Goals - Build a Kafka → processor → sink pipeline and run it under sustained source-over-sink imbalance, not a momentary burst. - Demonstrate the unbounded-queue → OOM failure mode end to end, with a heap profile, then fix it with a bounded queue and show the difference. - Show that a pull-based Kafka consumer backpressures for free (poll pace follows processing pace) and contrast it with a push pipeline that needs an explicit bounded buffer to get the same property. - Quantify the throughput / latency / ordering trade-offs of batching the sink and parallelizing the sink workers. - Use consumer lag as the single health signal, and prove you can keep a slow consumer from being evicted by max.poll.interval.ms.

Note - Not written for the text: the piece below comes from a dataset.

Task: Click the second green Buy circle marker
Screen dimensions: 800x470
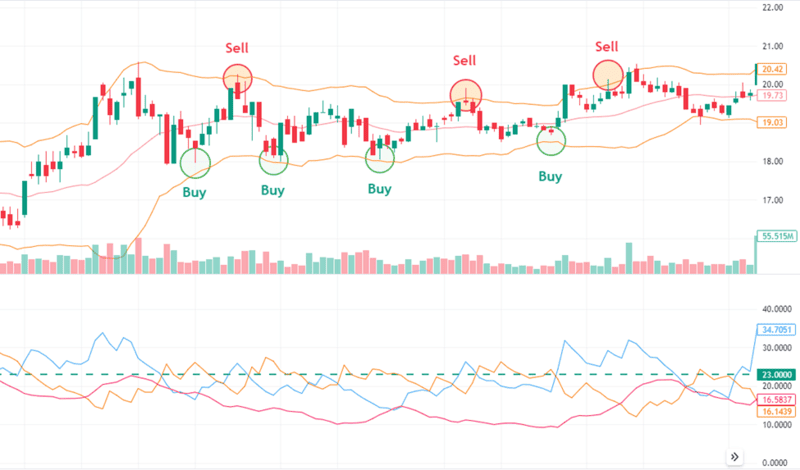Action: click(x=273, y=160)
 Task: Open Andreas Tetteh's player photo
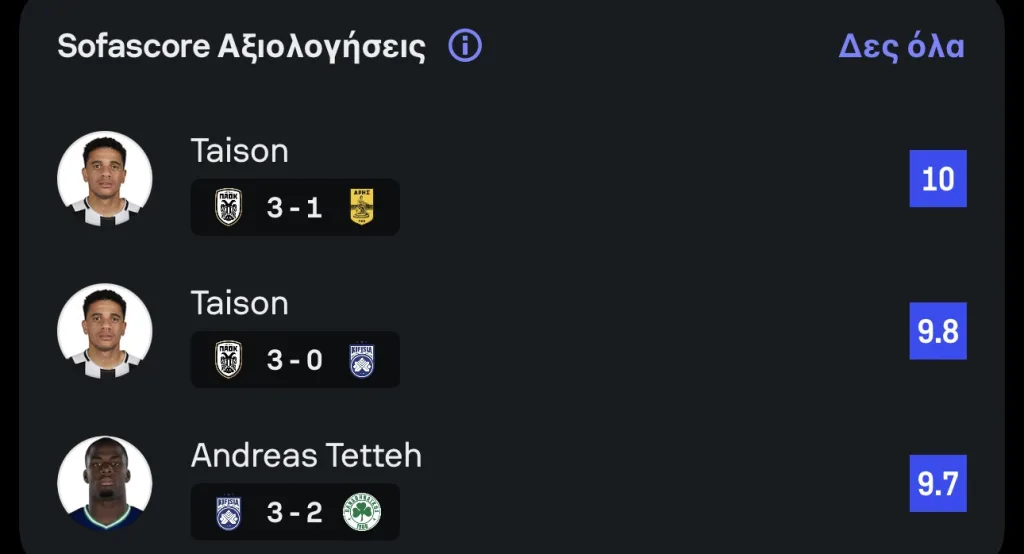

Non-goals - Exactly-once delivery — that's the Kafka EOS lab (labs/01). Here at-least-once is fine; correctness focus is flow control, not dedup. - A stream framework (Flink/Beam). Build the flow control yourself so you see the queues. - Autoscaling the sink. The sink is a fixed, slow dependency on purpose — you don't get to make it faster.

3. Functional requirements¶

A source/producer (cmd/producer) emits events to topic events at a configurable, fixed rate (open-model — not "as fast as the consumer drains") so imbalance is something you dial in, not an accident.
A processor consumer (cmd/processor) reads events, applies a cheap transform, and writes to a sink. It exposes the internal queue as a swappable component with three modes by flag:
bounded — a Go channel of fixed capacity N; full channel blocks the poll loop (this is the backpressure path).
unbounded — an append-only slice/list buffer that never blocks the source (this is the OOM path).
pull — no internal buffer; the poll loop only fetches the next batch when the sink is ready (Kafka-native backpressure).
A sink (cmd/sink or an in-process client) that is deliberately slow and rate-limited — a token-bucket-throttled HTTP endpoint or a DB with an enforced max write rate. It supports single and batch write modes.
A chaos hook (cmd/chaos) that injects a mid-run downstream stall (drop the sink rate from 2,000/s to 200/s for 90 s, then restore) and can pause the sink entirely.
A policy switch so the same imbalance can be resolved by buffer, shed (drop with a counter), or slow-source (signal the producer to back off) — for direct comparison.

4. Load & data profile¶

Source rate: 8,000 events/s sustained; sink ceiling 2,000 writes/s → a 4× sustained imbalance. Run ≥ 30 minutes continuous.
Burst model: baseline at 1,500/s (below sink ceiling, lag should be flat), then step to 8,000/s for the imbalance windows.
Message size: 512 B events (the heap math has to be visible — at 8,000/s an unbounded buffer accreting un-drained events grows ~4 MB/s of payload alone, more with per-event Go overhead).
Downstream stall: injected at T+10 min, sink drops to 200/s for 90 s, then recovers. Observe lag growth during, recovery time after.
Generator: cmd/producer is deterministic given a seed; rate is the dial.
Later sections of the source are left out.